◆ TASK DIRECTIONS
In the excerpt on bronze casting, how were the smaller cast bronze pieces joined to form the finished sculpture?

◆ SOURCE EXCERPT
## BEGIN

This space is then filled with molten bronze poured down in a small hole
or two in the mold. When the bronze has solidified and cooled, the
clay mold is removed, revealing a hollow bronze statue. Well, it
is not really hollow since the clay model has yet to be removed, but this
is easily performed by scraping out the model from a small opening on the
bottom. That entire process provided the easiest method to
produce hollow bronze sculptures, but whether it or another, similar though
more complicated, method was used by the first Greek casters cannot be
determined. The other method relied on a mold and a core (in the
last method the model served as the core, but the core in this method is
not the original model) but the major difference is instead of the mold
being one piece it is made out of several. The first step of this
process is the creation of these mold pieces. Exactly the same steps are
followed as before in covering the clay model with wax and clay, but now
the mold is removed (without melting away the wax, for this time the wax
merely acted to prevent the clay from adhering to the model) in pieces:
like one piece for the chest one for the back, two for the sides, and so
on. The sculptor also had the option of applying the clay (composing
the mold) directly onto the clay model (without the wax); this captured
all the details of the original model but it involved shaving half an inch
off the mold such that bronze could later fill this created space between
the mold and core. Adding another twist to this method, all the pieces
of the mold would be reconstructed, this time without the model inside,
in effect making a hollow clay mold. Next, an adhesive material would
be poured inside filling the hollow mold, and after the material dried
into a solid form, all the pieces would once again be removed. The
result of these steps is the creation of a core, which is essentially a
carbon copy of the original clay model. This is actually an important
step that makes this method revolutionary as it preserves the original
model allowing the sculptors assistants to
reproduce the same sculpture
any number of times by simply taking more mold pieces from the model and
then making additional core pieces. The wax is then removed from
the mold pieces and the fine details of the final sculpture are easily
carved into the soft clay interior of the mold parts. The details
are carved into the inside of the mold because that surface will eventually
be in contact will the molten bronze. Wax is then put back into the
interior of the mold pieces over the details just added. After the
core is complete and the mold finished and re-waxed this method actually
branches with two different choices to move on from. The limitations
of working with molten bronze encountered by the first casters probably
made the choice of casting seven or so pieces from the various mold pieces
and the core. This choice is easier to implement as each bronze piece
cast dealt with a small portion of the entire sculpture like a leg or head,
for example (again nails would support the mold over the core and the wax
would be melted away prior to addition of the liquid metal). Once
enough smaller bronze pieces were cast they would all be welded together
into the form of the finished sculpture, just like the hammered bronze
sheets were connected by the more primitive sculptors. The other
choice, requisite of a higher degree of experience in working with larger
quantities of molten bronze, was the casting of one single bronze piece.

## END

◆ DATASET EXCERPTS
## BEGIN

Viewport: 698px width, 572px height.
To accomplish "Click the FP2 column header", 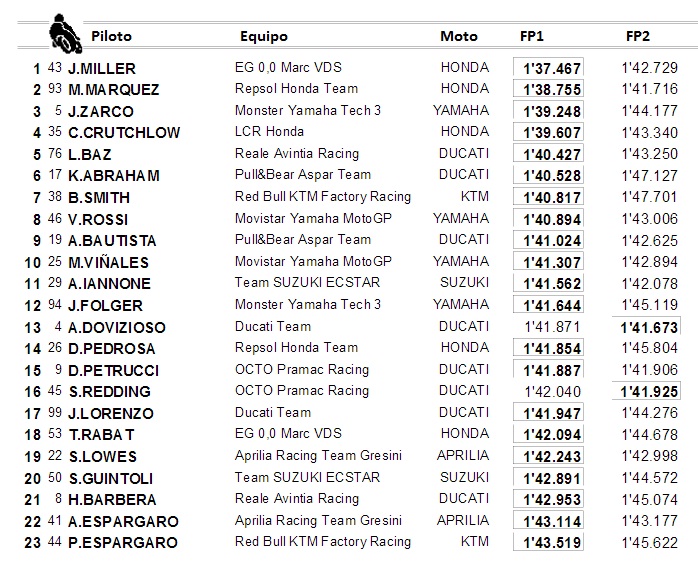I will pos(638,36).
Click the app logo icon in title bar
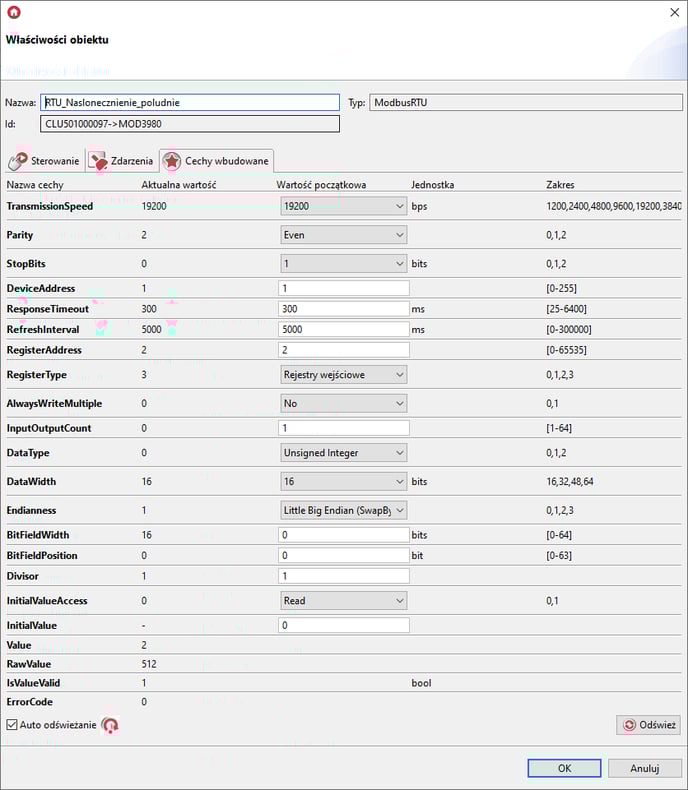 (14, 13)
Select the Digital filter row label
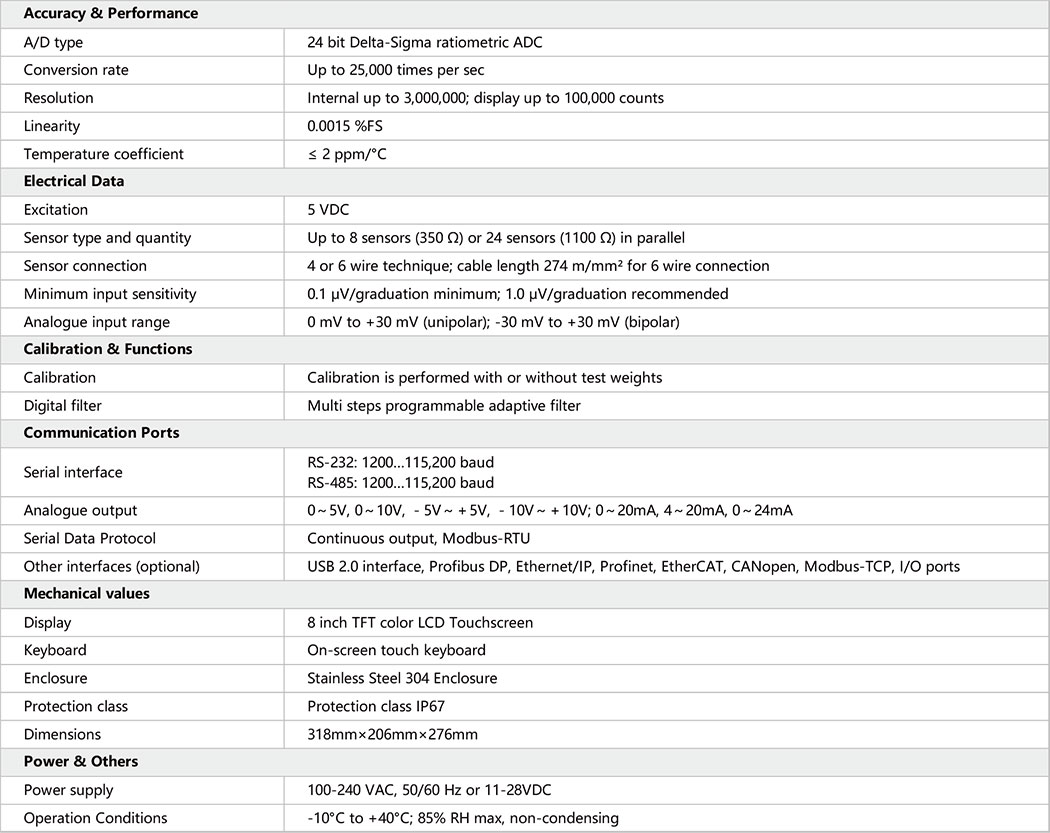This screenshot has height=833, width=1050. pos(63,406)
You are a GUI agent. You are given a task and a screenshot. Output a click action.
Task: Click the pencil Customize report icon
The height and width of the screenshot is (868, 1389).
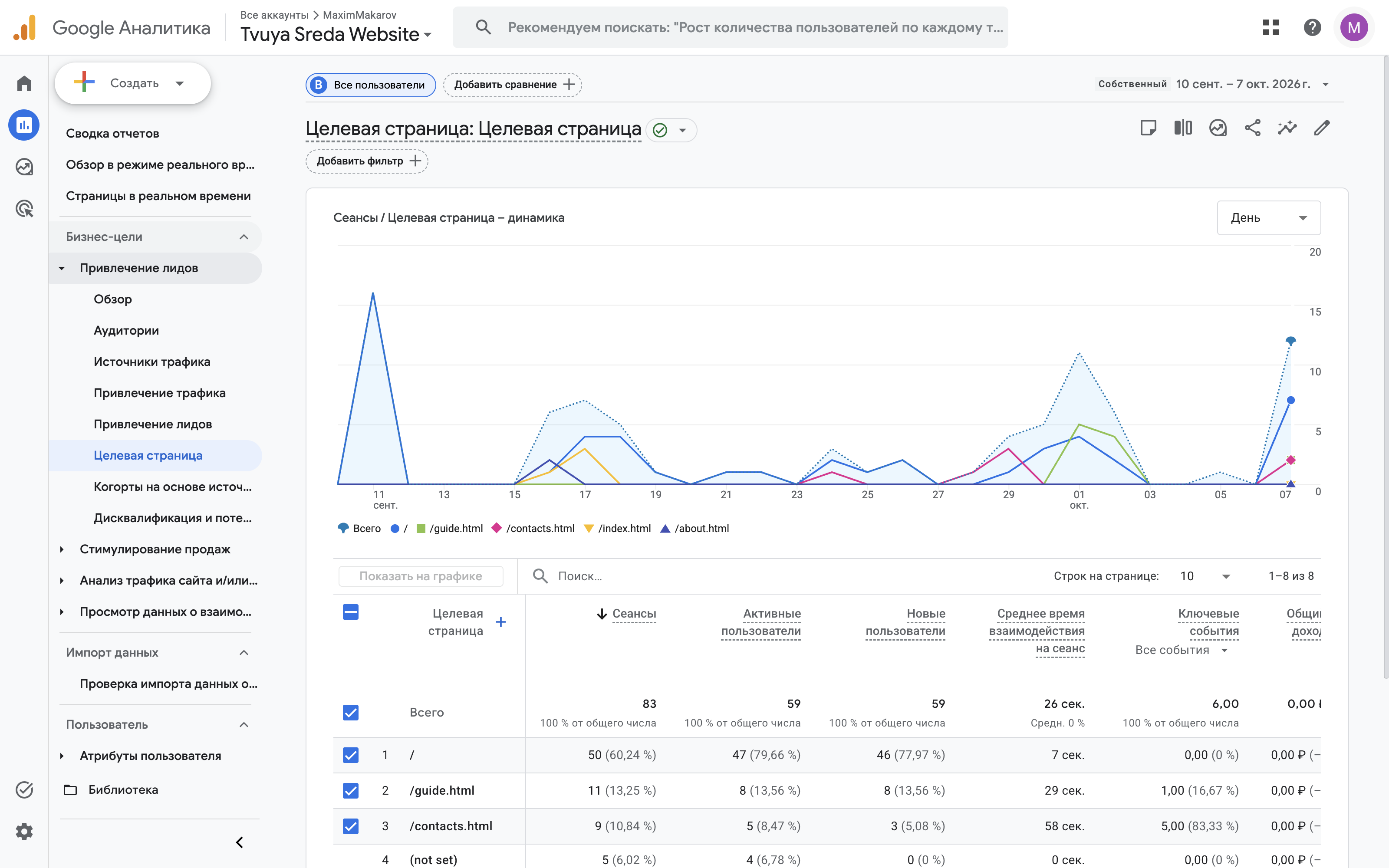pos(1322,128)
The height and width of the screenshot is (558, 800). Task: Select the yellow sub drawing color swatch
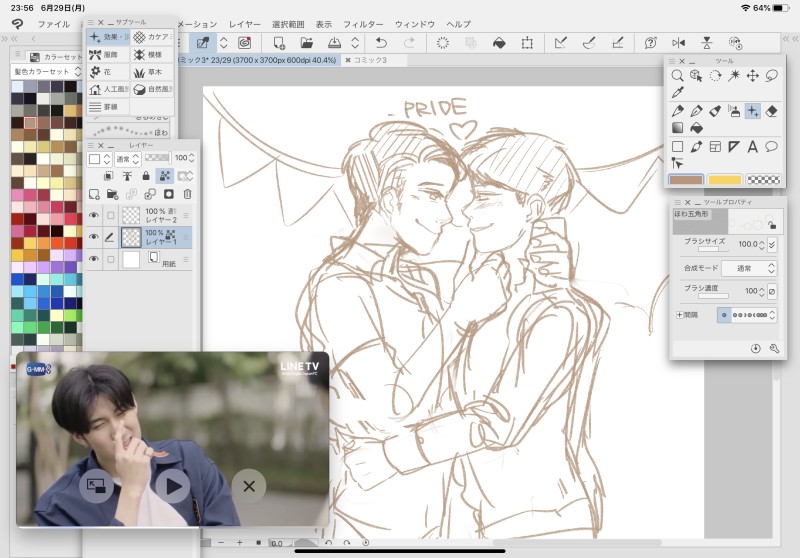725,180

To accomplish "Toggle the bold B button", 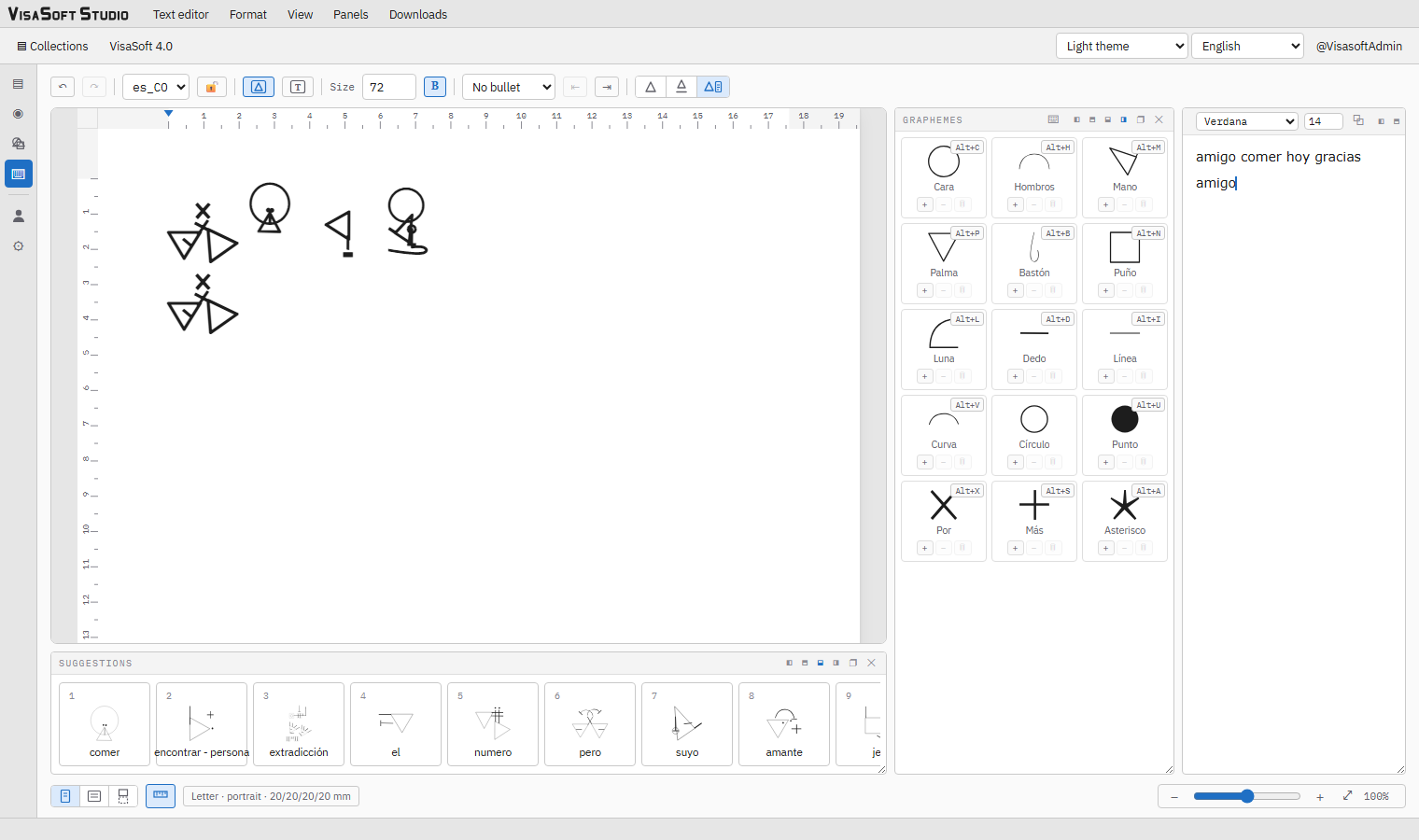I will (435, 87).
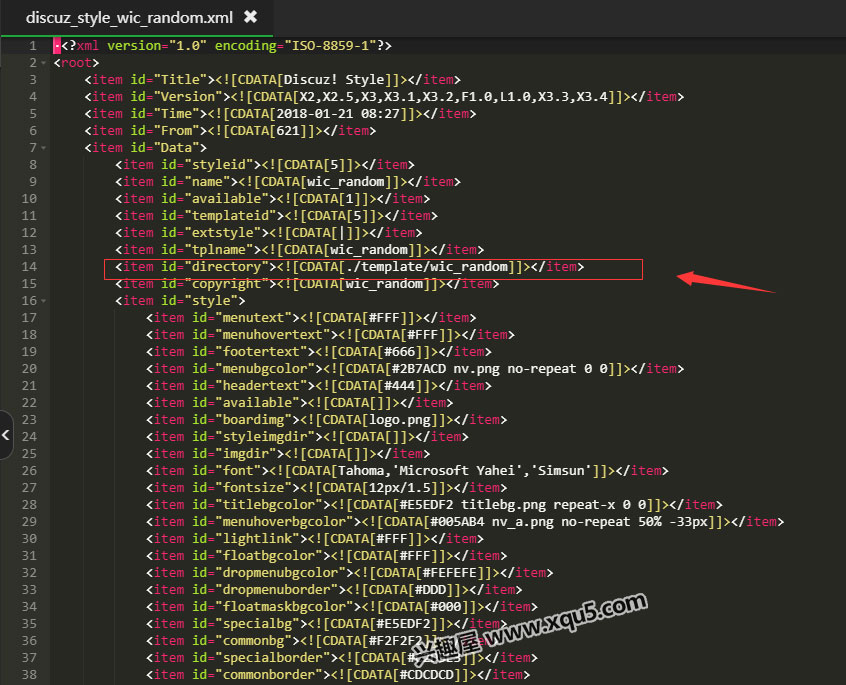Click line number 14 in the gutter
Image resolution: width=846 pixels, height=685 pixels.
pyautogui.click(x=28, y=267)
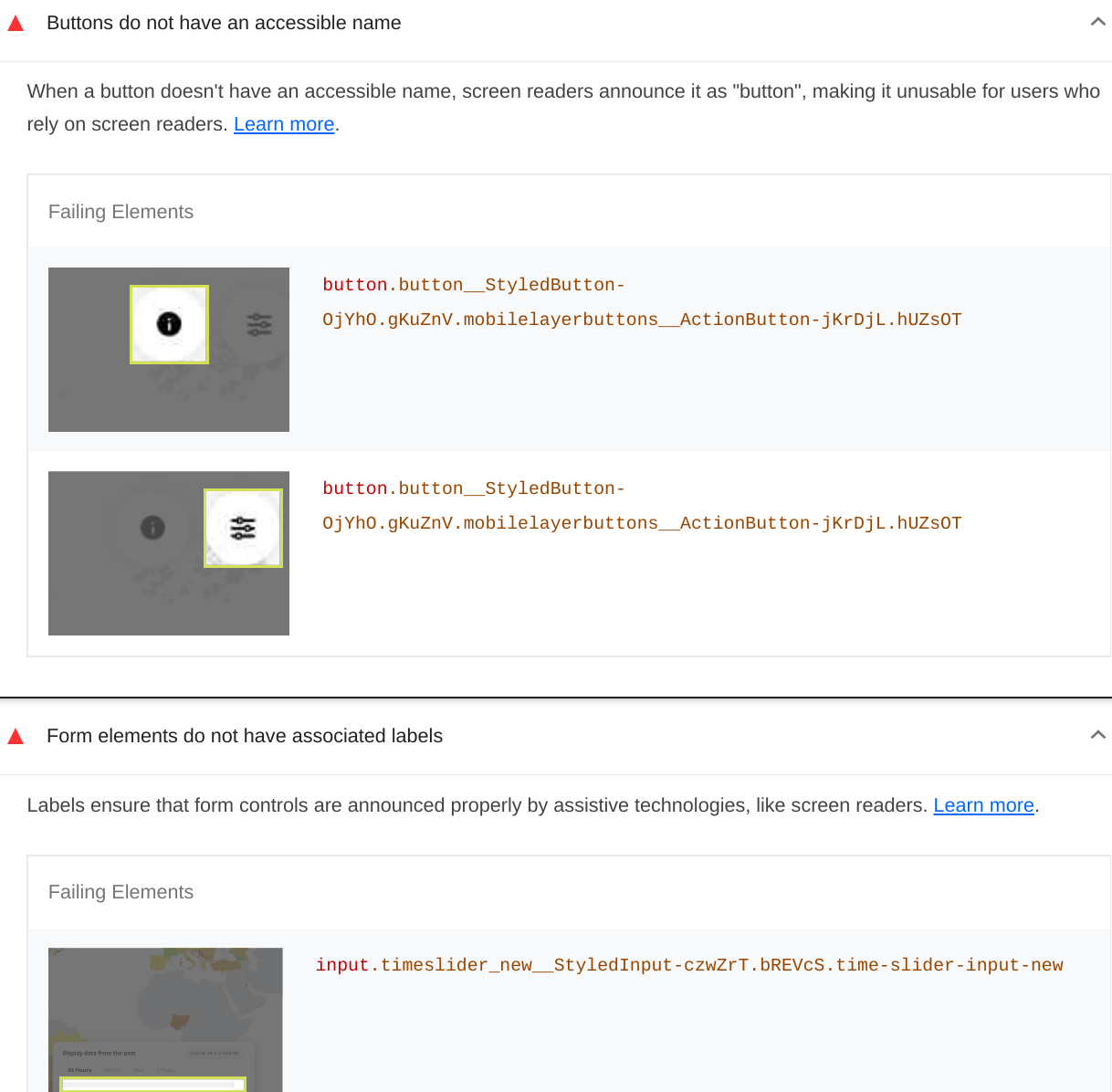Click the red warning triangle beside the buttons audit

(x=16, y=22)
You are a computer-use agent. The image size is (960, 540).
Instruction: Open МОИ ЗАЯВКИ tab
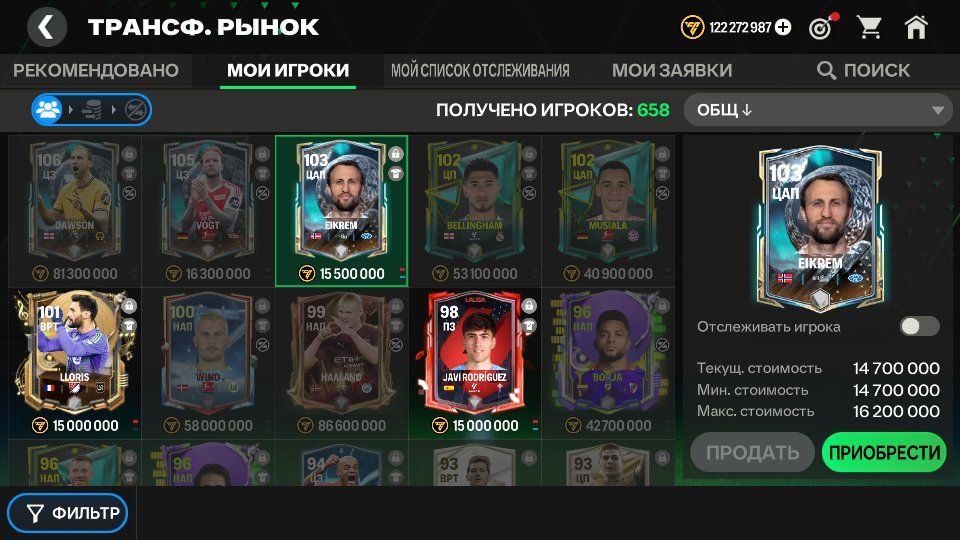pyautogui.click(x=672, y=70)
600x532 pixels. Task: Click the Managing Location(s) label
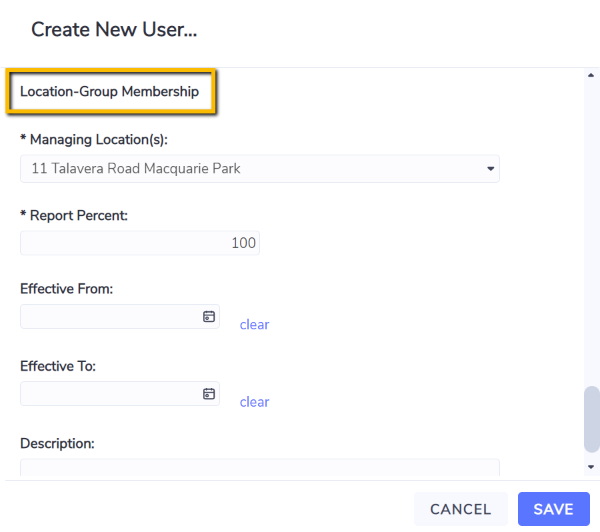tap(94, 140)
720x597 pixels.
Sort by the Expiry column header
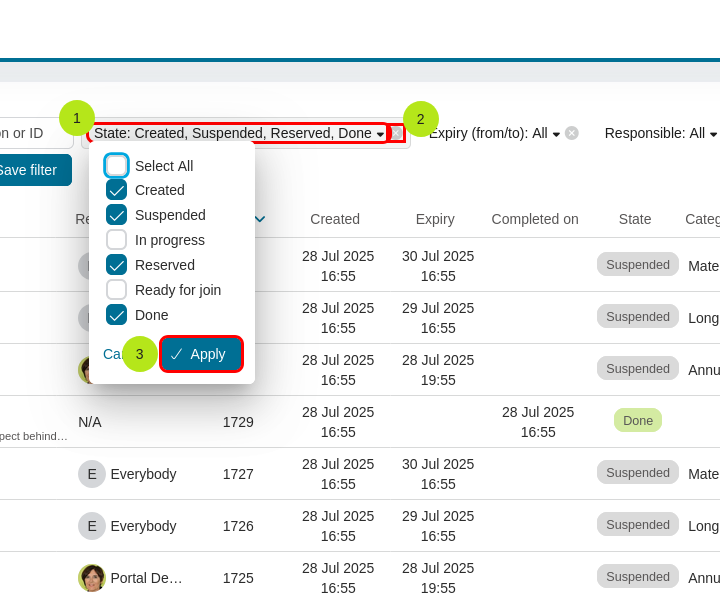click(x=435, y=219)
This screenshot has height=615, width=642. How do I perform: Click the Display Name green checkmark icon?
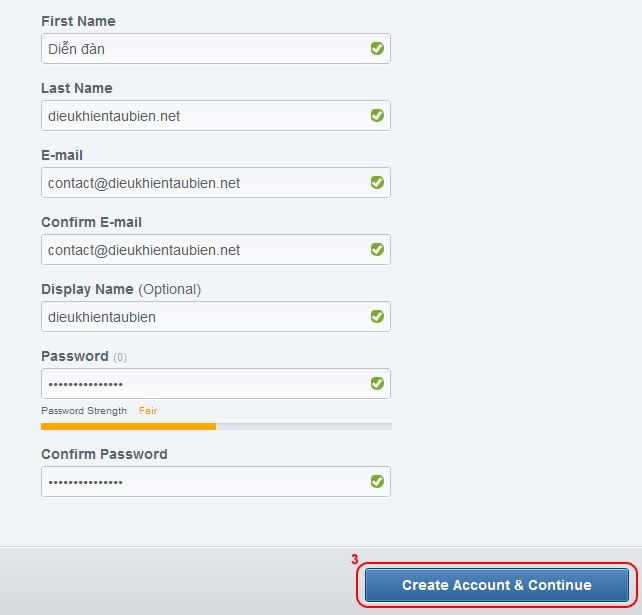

## END

◆ COMPLETE OUTPUT
They were welded together.